Tour boat capsizes in cave along the Erie Canal in upstate New York
(CNN) — A tour boat capsized in an underground cave along the Erie Canal in upstate New York on Monday, leaving one person dead and sending nearly a dozen others to the hospital, officials said.
A total of 28 visitors from a tour group and one staff member were aboard a boat operated by the Lockport Cave and Underground Boat Ride when it became unbalanced and flipped over, throwing everyone into the water, according to Lockport Fire Chief Luca Quagliano.
A 60-year-old man was stuck under the capsized boat and died, Quagliano said at a news conference Monday. Sixteen people were rescued by emergency crews while others were able to navigate out of the water safely, he added.
He said when crews arrived, the boat was upside down and some people were on top of the vessel.
Eleven people were taken to hospitals for non-life threatening injuries, including a broken arm and a possible head injury, Quagliano said. He noted the boat, a flat-bottom pontoon, could safely hold 40 people and no one had on a life jacket at the time the vessel capsized, though he said he was unsure whether wearing one was required.
The boat was touring the Lockport cave, police said. Located about 20 miles east of Niagara Falls near the U.S.-Canada border, the Lockport Cave and Underground Boat Ride takes people along the Erie Canal through an underground cave.
“Embark on one of America’s longest underground boat rides along the Erie Canal and experience a trip of wonders,” its website states. “Visitors are awestruck as they take a ride that has been described as both ‘peaceful and eerie’ as the boat glides through the lifeless water, illuminated only by small, sporadically placed electric lights.”
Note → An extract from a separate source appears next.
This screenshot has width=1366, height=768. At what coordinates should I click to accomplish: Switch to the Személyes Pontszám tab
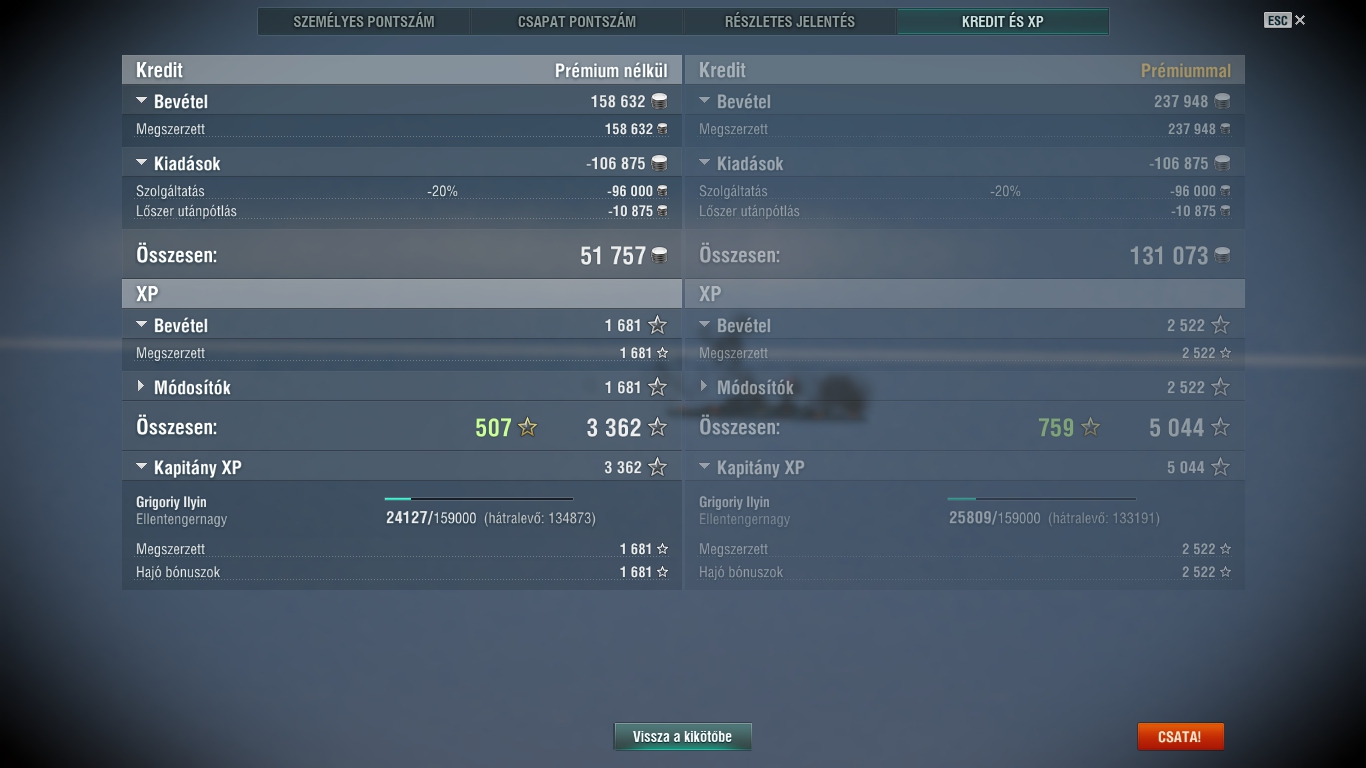364,21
The tour was part of a free “familiarization tour” that Destination Niagara USA hosts every year for hospitality employees from the county, said Andrea Czopp, Chief Operating Officer of the group.
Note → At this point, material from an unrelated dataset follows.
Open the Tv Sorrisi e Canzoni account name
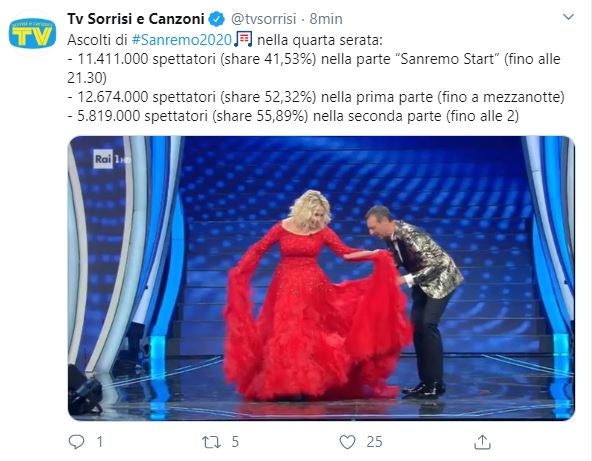 click(136, 19)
The cave maintains a temperature of 55 degrees year-round. The water is about 5 to 5-and-a-half feet deep, with some areas as deep as 6 feet, Quagliano said.
The cave tour has been in operation since the mid-1970s without incident, Lockport Mayor Michelle Roman said.
The cave is just one small section of the Erie Canal, the 1825 landmark work of civil engineering creating a waterway connecting the Atlantic Ocean to the Great Lakes.
Lockport Police Chief Steven Abbott said authorities are treating the area as a crime scene for now as their investigation continues.